Since Rice’s wholehearted embracing of her new liberal Catholic beliefs, prompted by her own personal health problems and the loss of her husband in 2002, she has regularly published more contemplative life-writing and fiction that uses methods other than the Gothic to consider the human condition and personal theologies. But with The Wolf Gift she is back to her old style, and with a (bloody) vengeance.

This work contains an ambiguous portrayal of a central character who is truly conflicted about the ‘gift’ he has received. Reuben has youth, flair, money, and good looks on his side; but he undergoes a genuine ‘conversion’ with the onset of the mysterious ‘gift’. And things occur in a satisfyingly visceral and gory fashion – you won’t be disappointed on that score. Plus, there is no agonising over abstinence – true love certainly does not wait, in Reuben’s case.

If the Gothic is about the articulation of social, domestic, and moral anxiety in different times and in different cultures, then this novel of Rice’s serves as a mature articulation of such difficult social and moral times in contemporary America. The wealth and privilege of the central characters is contrasted with the guilt they feel about it and the gift/curse antagonism of the supernatural ‘Chrism’ – the name that the werewolf cult give to the infection that changes them, and turns them into the ‘Morphenkinder’.

Rice explores bio-chemical and genetic territory as well, investigating the possibilities of a medical explanation for what afflicts her hero. But throughout it all there is the struggle: with lust, justice, acquisition, and desire. This is a brilliantly mature and thought-provoking Gothic novel with at times a genuinely baffling and exciting plot and some actual mystery, eroticism and romance. In other words, things actually happen, as opposed to the anguished postponement of anything like fulfilment or action. Granted, this is Gothic for grown-ups.

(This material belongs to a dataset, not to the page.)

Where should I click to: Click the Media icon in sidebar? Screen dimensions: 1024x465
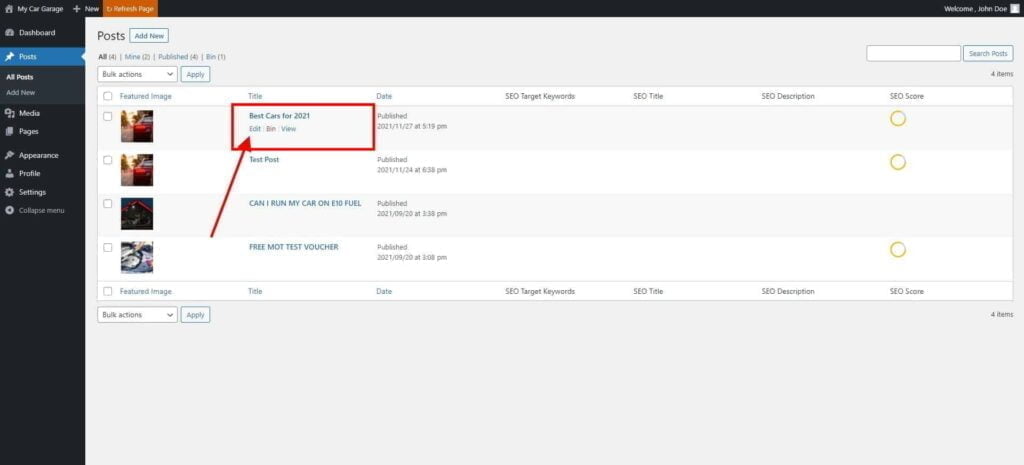(x=9, y=113)
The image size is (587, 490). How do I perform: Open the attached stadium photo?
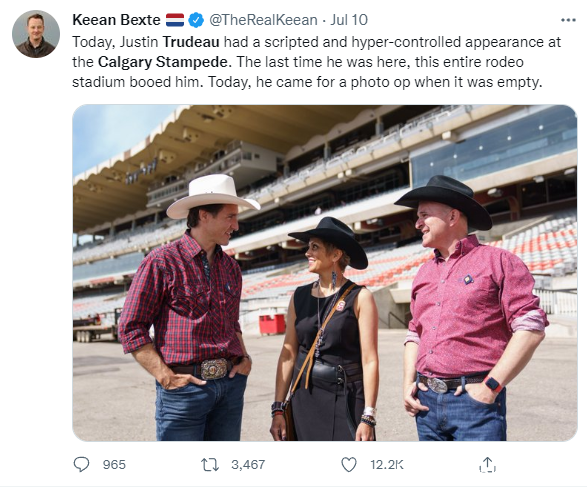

And Rice is, in this dissection of certain issues to do with age and desire, answering the acquisition of the Gothic and the blood-thirsty by the YA market. She is insistent about the process of growth that her hero experiences, rather than the arrested development of the vampire clans. The Gothic, she reiterates, is the territory of the ground-breaking and disturbing novel for readers accustomed to the traditions that deal with the concerns of society at large and not just the discomforts of high school. Her cleric, biologists, historians, and writers that gather towards the end of the novel engage in a debate about the future and the past of the werewolf myth. They also provide the groundwork for what will probably become a 21st century series that will up-date said myth.

The roll-call of characters is most intriguing: along with Reuben and Stuart (the new generation) there are the older members of the ‘Morphenkinder’ – Margon, Felix, Sergei, and Thibault. Each one has a unique history and Rice has skilfully introduced them to us via literary and cinematic references. This howling, dangerous, energetic troupe have legs – they will run and run.